Admittedly, at one point it sends you on a wild goose chase, has some minor plot inconsistencies, and is still hampered by the game’s basic mechanics, but the content on average is good enough to overlook those.

It’s simply bizarre that the same people who made the base game also made this DLC. They’re clearly capable of producing decent content. But then they put it in a DLC that most people won’t see because they’ve already given up on the game.

Now, Murder on Eridanos, the game’s second and final bit of extra content, is also way better than the core The Outer Worlds. And while I don’t think it’s quite as good as Peril on Gorgon, it still has its share of great moments, memorable characters, and fun interactions.

It also has an entirely new system that allows you to play detective and uncover clues surrounding a nefarious murder with the help of a wise-cracking gadget. You know, the sort of thing you’d expect from a humorous sci-fi adventure.

Ray guns, vodka Gatlings, killer wasps, and brain slugs. And all of that in vibrant color, with upbeat music playing in the background. I just wish the rest of the game could’ve been like this.

Technical Information

In the past, Obsidian had a reputation for great stories and terrible QA. The Outer Worlds flips that formula around. For all the nonsense the game throws at you, it works perfectly fine, runs without any noticeable slowdowns or crashes, and is generally quick to save and load. During my playthrough, I haven’t noticed any bugs, and that must be a first for an Obsidian title.

Visually, the game looks gorgeous outside and boring inside, while its characters all look like some dye festival gone wrong in a clone factory.

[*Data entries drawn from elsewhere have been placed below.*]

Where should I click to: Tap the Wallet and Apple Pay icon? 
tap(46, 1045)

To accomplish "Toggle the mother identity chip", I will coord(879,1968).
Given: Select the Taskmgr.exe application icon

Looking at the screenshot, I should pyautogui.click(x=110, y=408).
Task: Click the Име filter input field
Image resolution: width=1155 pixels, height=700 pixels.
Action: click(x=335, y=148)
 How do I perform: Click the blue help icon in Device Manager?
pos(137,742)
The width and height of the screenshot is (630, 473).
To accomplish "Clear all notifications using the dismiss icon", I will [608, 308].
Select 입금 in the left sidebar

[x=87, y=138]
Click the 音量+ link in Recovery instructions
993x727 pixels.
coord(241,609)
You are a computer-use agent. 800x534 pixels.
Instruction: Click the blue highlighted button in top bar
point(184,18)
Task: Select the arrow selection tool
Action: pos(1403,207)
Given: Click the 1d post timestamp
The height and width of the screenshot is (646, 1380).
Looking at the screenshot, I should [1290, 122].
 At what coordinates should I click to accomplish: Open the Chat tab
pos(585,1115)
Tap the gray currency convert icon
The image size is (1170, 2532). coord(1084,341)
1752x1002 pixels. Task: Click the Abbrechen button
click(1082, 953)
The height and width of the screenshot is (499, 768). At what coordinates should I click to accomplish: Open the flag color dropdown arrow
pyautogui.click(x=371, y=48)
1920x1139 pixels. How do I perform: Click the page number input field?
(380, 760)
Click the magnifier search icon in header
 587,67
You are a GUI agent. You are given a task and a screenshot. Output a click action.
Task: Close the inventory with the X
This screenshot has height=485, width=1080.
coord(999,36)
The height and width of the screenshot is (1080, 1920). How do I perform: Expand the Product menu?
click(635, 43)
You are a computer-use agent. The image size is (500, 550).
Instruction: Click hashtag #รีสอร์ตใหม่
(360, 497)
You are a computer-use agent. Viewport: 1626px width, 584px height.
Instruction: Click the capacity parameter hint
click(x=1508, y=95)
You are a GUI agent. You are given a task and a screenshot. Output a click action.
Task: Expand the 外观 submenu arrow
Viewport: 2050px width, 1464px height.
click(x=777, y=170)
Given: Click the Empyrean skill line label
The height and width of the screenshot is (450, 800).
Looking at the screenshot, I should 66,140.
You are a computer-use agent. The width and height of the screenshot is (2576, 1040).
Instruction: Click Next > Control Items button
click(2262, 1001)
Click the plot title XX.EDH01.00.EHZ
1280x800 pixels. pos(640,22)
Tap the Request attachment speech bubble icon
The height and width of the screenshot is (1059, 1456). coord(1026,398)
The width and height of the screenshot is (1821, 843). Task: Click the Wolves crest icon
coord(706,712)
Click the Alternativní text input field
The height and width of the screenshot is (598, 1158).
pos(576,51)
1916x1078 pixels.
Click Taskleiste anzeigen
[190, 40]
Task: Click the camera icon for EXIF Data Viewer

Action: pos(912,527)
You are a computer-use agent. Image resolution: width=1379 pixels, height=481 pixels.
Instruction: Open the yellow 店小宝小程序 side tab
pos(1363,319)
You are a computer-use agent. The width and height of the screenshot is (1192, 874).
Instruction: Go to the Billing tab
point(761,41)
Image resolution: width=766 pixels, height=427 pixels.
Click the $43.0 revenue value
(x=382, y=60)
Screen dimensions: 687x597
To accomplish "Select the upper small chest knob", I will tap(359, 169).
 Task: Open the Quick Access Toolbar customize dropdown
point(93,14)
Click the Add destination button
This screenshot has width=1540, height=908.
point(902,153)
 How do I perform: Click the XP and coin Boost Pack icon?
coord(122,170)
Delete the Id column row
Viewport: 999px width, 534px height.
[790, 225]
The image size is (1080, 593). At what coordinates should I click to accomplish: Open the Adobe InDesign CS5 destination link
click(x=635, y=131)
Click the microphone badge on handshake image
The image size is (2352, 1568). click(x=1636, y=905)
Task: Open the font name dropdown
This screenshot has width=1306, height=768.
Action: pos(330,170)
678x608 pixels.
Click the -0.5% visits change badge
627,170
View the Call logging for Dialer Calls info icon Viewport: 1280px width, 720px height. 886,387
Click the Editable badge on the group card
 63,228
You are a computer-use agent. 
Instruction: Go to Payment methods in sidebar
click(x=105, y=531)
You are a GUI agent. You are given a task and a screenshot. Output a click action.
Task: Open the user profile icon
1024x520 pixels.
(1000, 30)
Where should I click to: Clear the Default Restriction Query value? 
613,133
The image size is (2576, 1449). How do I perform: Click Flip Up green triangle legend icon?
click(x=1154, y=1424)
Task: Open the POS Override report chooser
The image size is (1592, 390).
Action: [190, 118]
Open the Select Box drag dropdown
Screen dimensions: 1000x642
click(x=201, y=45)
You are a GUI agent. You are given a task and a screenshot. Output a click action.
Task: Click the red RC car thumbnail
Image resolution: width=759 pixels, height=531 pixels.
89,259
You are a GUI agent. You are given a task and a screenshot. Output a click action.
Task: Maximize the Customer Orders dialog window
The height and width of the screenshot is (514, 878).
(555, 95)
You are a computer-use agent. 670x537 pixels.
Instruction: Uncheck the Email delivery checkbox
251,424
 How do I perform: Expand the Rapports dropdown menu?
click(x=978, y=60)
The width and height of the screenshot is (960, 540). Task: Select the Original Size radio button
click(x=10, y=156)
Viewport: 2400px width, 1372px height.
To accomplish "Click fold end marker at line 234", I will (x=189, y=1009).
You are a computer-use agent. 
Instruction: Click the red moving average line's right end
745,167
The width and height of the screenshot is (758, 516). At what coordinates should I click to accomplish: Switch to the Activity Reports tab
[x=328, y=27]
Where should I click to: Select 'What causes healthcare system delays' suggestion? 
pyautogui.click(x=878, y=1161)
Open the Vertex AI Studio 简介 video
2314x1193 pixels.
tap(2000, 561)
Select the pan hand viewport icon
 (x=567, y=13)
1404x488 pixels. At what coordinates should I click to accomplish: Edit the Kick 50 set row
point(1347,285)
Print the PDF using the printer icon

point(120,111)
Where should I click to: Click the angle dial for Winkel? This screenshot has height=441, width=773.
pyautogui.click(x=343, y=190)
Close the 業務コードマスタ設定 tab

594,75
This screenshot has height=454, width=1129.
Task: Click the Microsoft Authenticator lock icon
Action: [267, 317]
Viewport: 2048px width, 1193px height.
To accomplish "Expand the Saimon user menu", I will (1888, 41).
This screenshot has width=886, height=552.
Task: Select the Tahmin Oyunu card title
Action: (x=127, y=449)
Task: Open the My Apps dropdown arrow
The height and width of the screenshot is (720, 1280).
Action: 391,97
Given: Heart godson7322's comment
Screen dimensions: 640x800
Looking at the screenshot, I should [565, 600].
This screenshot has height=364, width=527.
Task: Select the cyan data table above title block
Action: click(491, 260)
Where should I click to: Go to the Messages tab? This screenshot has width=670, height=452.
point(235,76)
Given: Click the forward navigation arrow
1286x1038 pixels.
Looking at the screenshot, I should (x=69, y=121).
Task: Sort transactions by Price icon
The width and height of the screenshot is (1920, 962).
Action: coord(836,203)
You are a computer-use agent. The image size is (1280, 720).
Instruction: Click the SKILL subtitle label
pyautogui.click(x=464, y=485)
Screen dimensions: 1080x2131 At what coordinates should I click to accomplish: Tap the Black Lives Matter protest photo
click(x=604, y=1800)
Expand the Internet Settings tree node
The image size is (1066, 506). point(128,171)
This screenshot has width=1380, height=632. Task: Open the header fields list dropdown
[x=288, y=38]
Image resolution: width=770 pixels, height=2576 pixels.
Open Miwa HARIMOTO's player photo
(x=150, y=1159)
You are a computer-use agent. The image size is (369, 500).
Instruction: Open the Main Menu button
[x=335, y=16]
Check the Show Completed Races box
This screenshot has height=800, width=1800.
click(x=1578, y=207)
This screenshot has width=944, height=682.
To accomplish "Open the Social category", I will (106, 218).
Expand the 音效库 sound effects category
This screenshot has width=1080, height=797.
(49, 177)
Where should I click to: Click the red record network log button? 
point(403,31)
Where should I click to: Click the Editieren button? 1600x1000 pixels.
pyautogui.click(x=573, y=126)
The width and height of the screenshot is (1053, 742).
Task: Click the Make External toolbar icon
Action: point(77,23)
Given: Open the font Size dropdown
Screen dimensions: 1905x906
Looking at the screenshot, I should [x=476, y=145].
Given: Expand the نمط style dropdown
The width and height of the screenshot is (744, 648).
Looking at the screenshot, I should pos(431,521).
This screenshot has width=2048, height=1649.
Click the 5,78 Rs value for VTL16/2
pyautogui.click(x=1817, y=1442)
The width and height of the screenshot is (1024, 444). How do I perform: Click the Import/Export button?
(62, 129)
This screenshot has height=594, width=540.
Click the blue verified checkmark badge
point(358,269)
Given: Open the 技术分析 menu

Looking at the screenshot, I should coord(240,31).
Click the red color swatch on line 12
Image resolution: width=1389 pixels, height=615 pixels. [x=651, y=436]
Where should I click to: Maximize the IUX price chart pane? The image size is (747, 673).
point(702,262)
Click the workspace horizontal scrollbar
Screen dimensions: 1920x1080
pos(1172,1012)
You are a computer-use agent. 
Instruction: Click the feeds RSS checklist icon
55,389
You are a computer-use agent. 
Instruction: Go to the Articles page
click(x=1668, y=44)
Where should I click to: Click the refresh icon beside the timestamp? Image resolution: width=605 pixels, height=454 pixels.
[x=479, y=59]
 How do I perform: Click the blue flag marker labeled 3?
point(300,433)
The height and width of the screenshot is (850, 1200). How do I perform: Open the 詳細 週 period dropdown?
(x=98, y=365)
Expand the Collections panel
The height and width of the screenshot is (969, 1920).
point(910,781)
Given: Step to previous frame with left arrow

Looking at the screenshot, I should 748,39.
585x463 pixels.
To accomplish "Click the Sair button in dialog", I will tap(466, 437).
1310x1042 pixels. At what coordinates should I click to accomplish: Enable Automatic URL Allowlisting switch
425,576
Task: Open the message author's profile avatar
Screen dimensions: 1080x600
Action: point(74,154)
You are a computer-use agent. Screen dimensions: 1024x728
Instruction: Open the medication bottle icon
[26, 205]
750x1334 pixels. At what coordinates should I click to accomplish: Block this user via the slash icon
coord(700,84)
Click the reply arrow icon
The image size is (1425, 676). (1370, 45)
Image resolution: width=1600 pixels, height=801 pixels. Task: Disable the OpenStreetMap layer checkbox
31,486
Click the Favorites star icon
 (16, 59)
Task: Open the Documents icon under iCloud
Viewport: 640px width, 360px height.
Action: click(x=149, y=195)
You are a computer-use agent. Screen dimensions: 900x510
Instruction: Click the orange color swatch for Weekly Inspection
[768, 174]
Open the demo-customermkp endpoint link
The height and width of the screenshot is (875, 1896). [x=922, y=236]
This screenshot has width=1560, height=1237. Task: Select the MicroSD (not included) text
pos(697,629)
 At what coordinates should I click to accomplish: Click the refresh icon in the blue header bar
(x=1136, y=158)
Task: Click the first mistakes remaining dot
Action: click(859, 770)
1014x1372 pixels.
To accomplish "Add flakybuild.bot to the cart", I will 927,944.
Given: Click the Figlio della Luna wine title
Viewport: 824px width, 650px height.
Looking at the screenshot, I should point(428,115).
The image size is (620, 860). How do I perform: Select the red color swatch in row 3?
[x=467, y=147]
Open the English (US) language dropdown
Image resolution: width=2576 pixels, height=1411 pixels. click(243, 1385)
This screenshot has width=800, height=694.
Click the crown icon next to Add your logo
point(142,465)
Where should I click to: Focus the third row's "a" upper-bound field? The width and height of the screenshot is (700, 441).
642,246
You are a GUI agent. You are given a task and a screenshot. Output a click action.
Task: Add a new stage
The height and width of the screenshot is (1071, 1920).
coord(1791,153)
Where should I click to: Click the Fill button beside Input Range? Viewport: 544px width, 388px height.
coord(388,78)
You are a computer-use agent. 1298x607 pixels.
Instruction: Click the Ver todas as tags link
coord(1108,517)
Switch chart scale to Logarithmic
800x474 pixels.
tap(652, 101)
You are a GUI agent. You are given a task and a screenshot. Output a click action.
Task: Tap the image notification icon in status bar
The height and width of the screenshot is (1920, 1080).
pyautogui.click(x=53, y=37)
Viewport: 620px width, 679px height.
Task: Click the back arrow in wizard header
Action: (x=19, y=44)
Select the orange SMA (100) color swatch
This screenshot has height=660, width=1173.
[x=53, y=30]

The audio does its job but isn't something you'd write home about.

Unfortunately, the game’s menus seem to have been designed with a controller in mind, which makes navigating them a bit of a chore, but it’s not too bad.

Otherwise, the game’s controls are a bit weird in that for some reason, you can’t rebind certain buttons, like say J for Journal. This also extends to the game’s dodge move that’s forever tied to double-tapping Space, which makes dodging essentially unusable. Thankfully, you don’t really need it if you’re playing with ranged weapons.


In the end, The Outer Worlds can be seen as a case of shooting for the moon but ending up face-down in a pile of dirt. The game’s basic premise could have been great, but its weak writing, lacking exploration, and bland character design make it very hard to care about anything.

Pair that with a subpar roleplaying system, and the only thing The Outer Worlds has going for it are its pretty decent DLC. But with how incoherent it is as a complete package, it can easily be crowned as The Room of RPGs. Play it only if you're desperate for a hub-based title that's somewhat similar to New Vegas. Otherwise, I advise you give it a wide berth.